Annette Messager, Sous vent, installation at the Couvent des Cordeliers, 2004The sculptures return to many of the themes used by Messager in her previous work, as I learned in an informative presentation on the artist given that day by a curator. (Unfortunately, both Messager and this presenter believe that Michel Nostradamus was also buried in the Couvent, which is not true. He was actually buried—with his body standing vertically inside a wall—in another church, sometimes known by the same name, but in Salon-de-Provence, in the Bouches-du-Rhône.) Messager is one of the foremost femmes artistes in France, and as a feminist her work often focuses on women and children, whom she regards as the two classes of people who are the most oppressed in society. Since one’s view of the sculptural pieces (some images here) is largely obscured by the black cloth, it is hard to say much about them. Some forms are partially visible: a headless, child-sized figure on hands and knees; a large hand; a red bathtub (recalling the painting by David, The Death of Marat, made in the Couvent where the poet’s body lay in state after his assassination, with one gangrenous arm amputated; apparently, the arm that hangs out of the tub in David's painting was based on a study of an arm taken from another corpse); rubber masks of politicians, purchased in a novelty store (the faces of Chirac, Raffarin, and even President Bush are there); body parts and skeletons (a reference to the cemetery that used to be here); and a mass of tiny nude dolls wrapped in twine. A book of Messager’s photographs of the installation can be viewed at the entrance, and it shows details of some of the pieces, which include the collectible toys and stuffed animals that Messager likes to reassemble in monstrous combinations. (See also this review of the installation, by Lucile Encrevé, for Paris-Art.)

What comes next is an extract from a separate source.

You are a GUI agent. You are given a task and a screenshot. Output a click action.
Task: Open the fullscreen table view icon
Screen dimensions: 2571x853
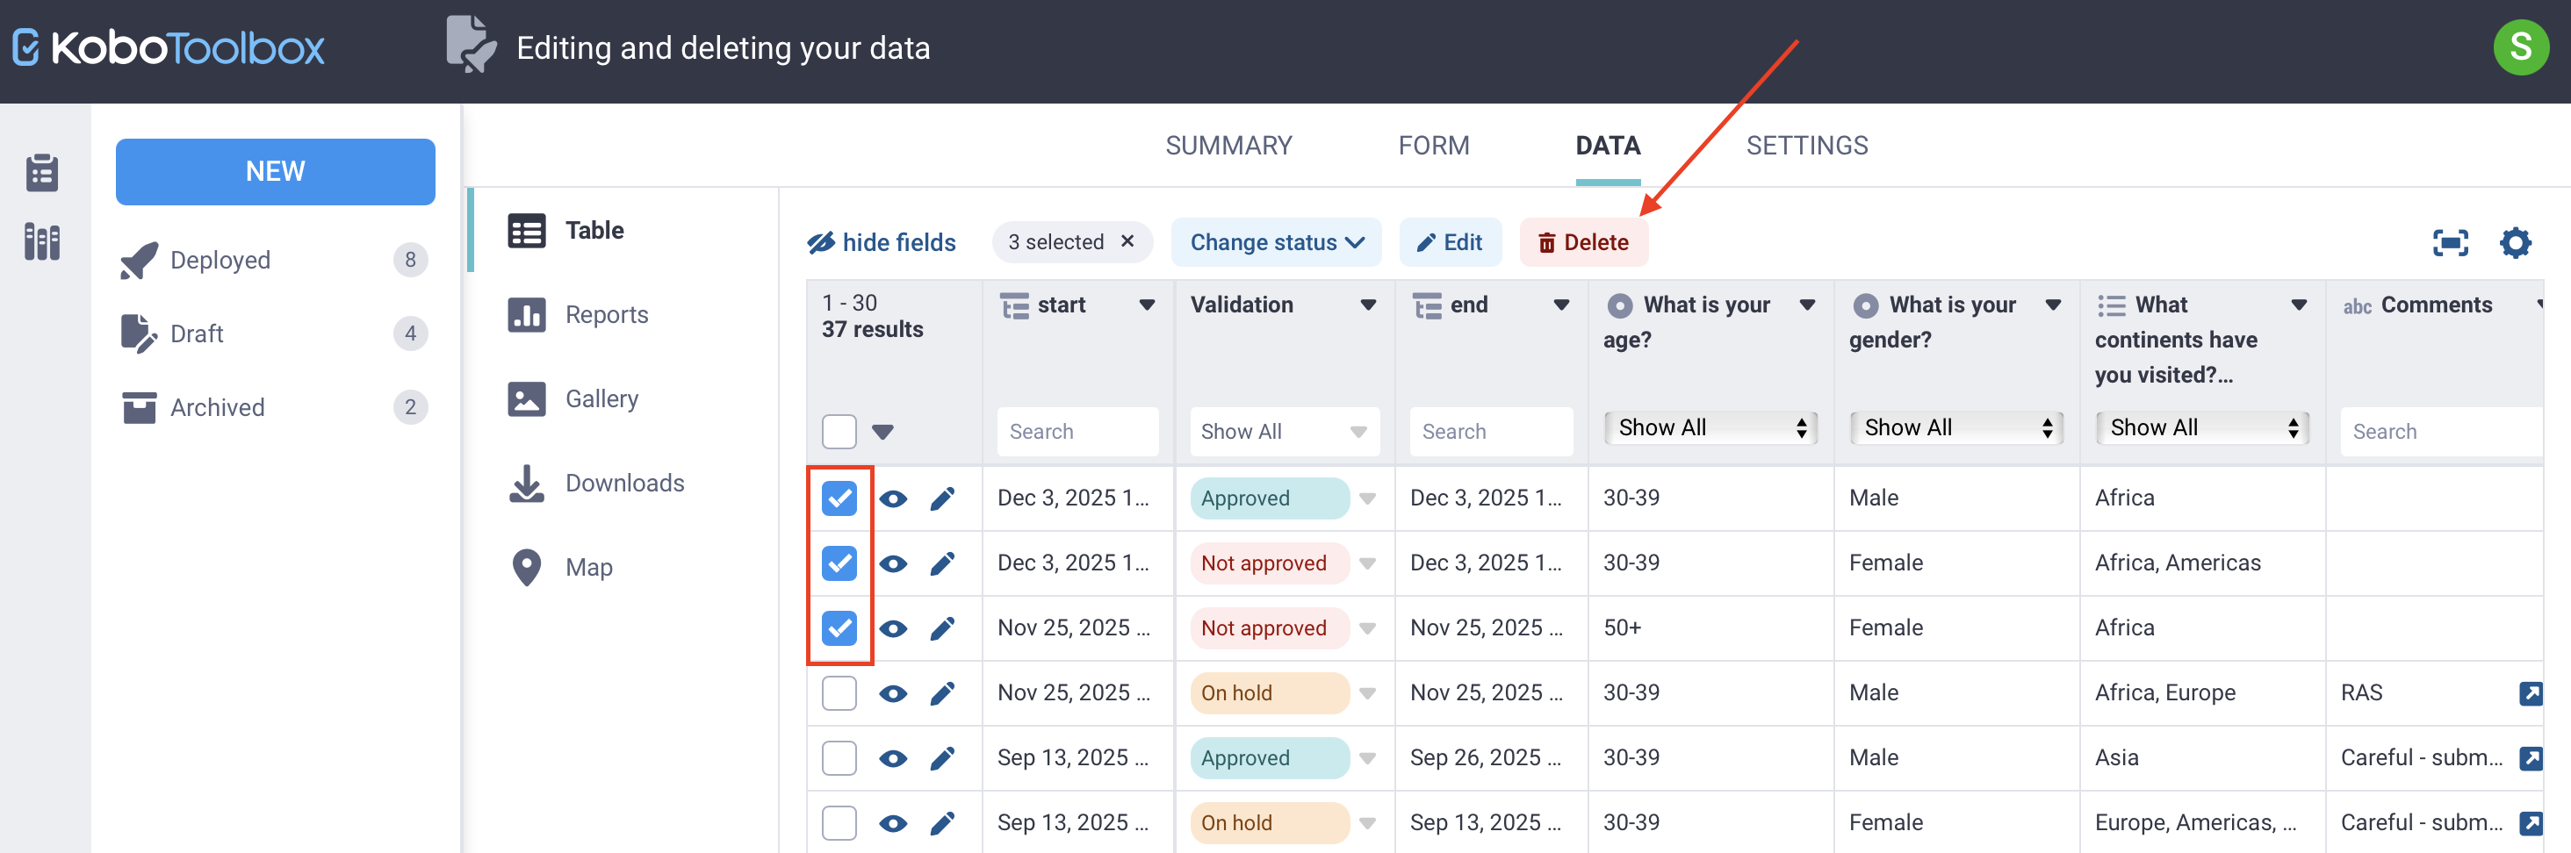(2449, 242)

It was the movement of the cloth, which Messager calls a voile (a veil, a reference to both the monastic habit and the issue of girls wearing Islamic veils in French public schools, an issue that has been heavily debated over the past year), that struck me as particularly beautiful. As the fans blow softly, it creates a wave-like undulation under the cloth, creating the impression that one is looking at objects submerged beneath the movement of a black ocean. The cloth is firmly attached to the walls but not to the edges that face the viewer, which allows a sort of ebb and tide effect as the wind moves. As the movement of the fans increases, the air picks up the cloth and it balloons up into a large shape, especially at the far end of the installation where the width of the veil is larger. At that end, a set of automated pulleys raise and lower noose-like weights onto the end of the veil, which hold the air in for the final part of the sequence, creating a large whale-like shape. These gibets, according to the presenter, may be a reference to the Terror, since the Convent was also a Jacobin site.

Annette Messager gave a long interview (Un journal, ça sert à tout, July 6) with Antoine de Baecque and Elisabeth Lebovici in Libération, a newspaper with which she has had a long relationship, as well as her answers to Internet questions (Chat: «Si je sens que je me casse la gueule, ça sera une bonne leçon pour moi», July 6). Her installation, Sous vent, will be at the Couvent des Cordeliers (15, rue de l’École de Médecine) until October 3.